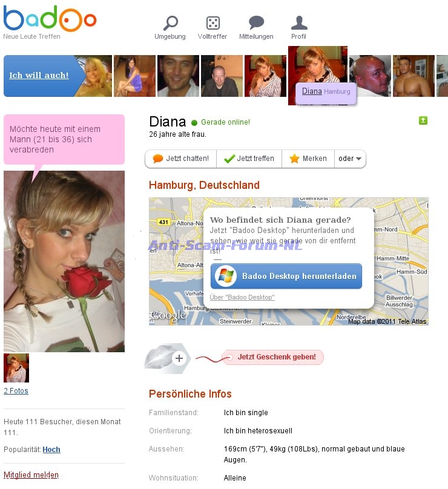Click the Windows logo on download button
The image size is (448, 489).
[x=226, y=276]
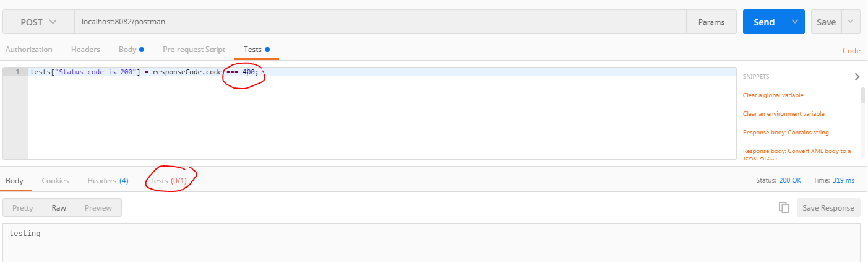Switch to the Authorization tab
The width and height of the screenshot is (868, 262).
(29, 50)
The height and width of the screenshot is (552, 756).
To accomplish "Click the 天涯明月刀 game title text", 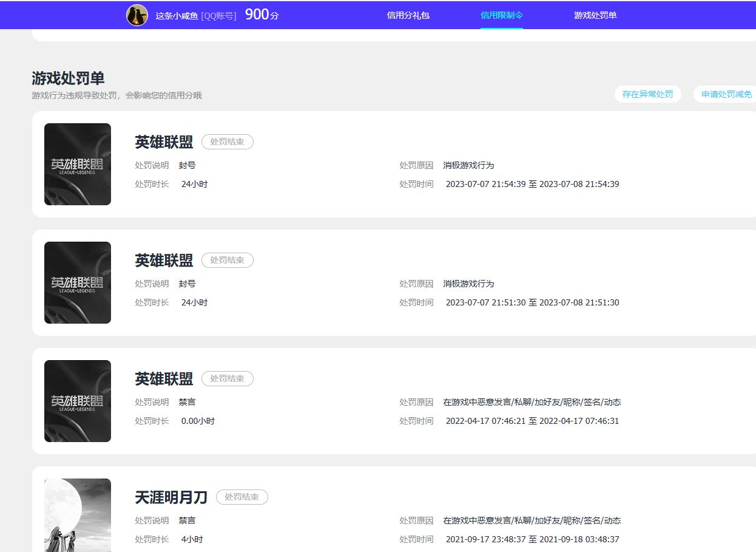I will pyautogui.click(x=171, y=497).
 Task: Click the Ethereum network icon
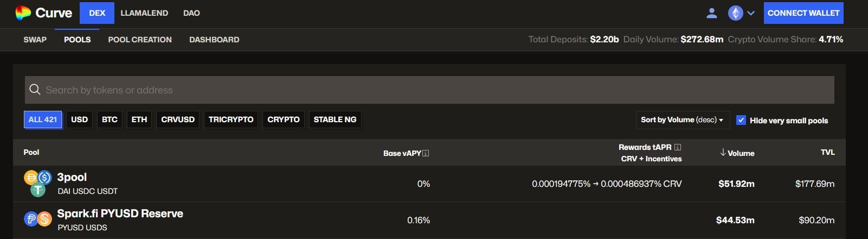pyautogui.click(x=735, y=13)
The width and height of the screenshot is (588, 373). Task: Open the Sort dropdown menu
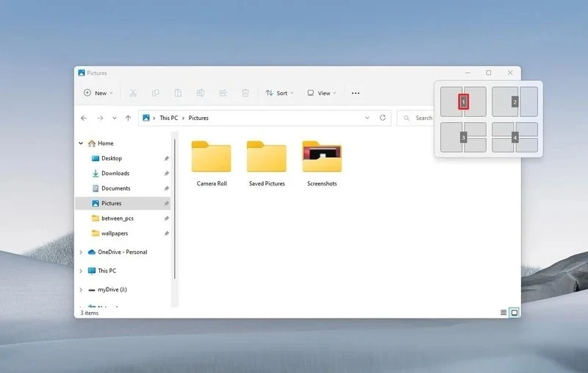point(279,93)
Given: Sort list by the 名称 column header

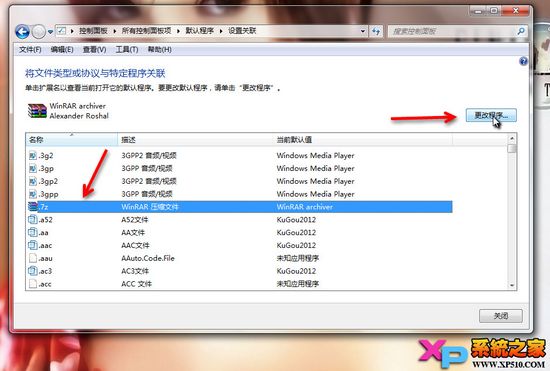Looking at the screenshot, I should tap(72, 140).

:: Directions for this task ::
Set down exactly the lines between the one with "The width and height of the screenshot is (588, 373)." and the last line of the material above, both included, but none of the pictures.

:: Output of the task ::
The width and height of the screenshot is (588, 373). Task: Open the Sort dropdown menu
point(279,93)
Given: Sort list by the 名称 column header

Looking at the screenshot, I should tap(72, 140).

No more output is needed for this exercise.